- Task: What you return must match the records word for word, except that images are dropped.

- Source data:
-- Opening Marker --

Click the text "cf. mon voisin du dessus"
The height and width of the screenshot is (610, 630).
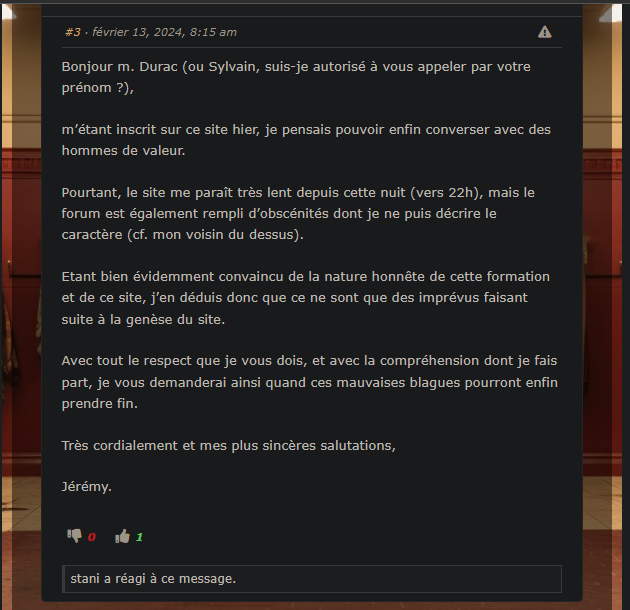coord(215,235)
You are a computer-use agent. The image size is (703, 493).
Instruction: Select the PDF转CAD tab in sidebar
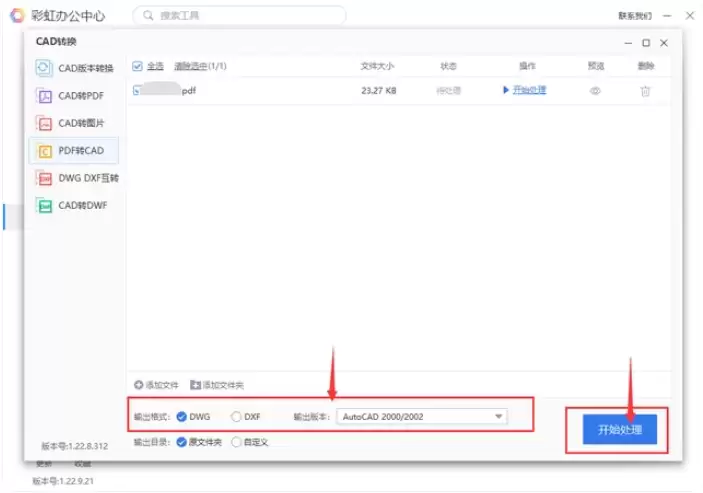click(x=75, y=151)
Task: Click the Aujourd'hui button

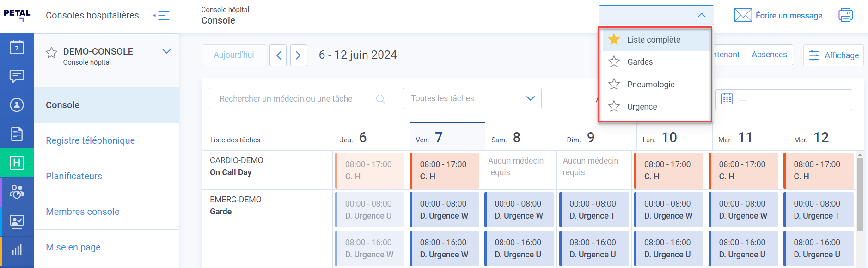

-- Closing Marker --

- Written reply:
Click the text "cf. mon voisin du dessus"
The height and width of the screenshot is (610, 630).
coord(215,235)
You are a computer-use agent. The image size is (703, 493).
Instruction: Select the PDF转CAD tab in sidebar
click(x=75, y=151)
Task: Click the Aujourd'hui button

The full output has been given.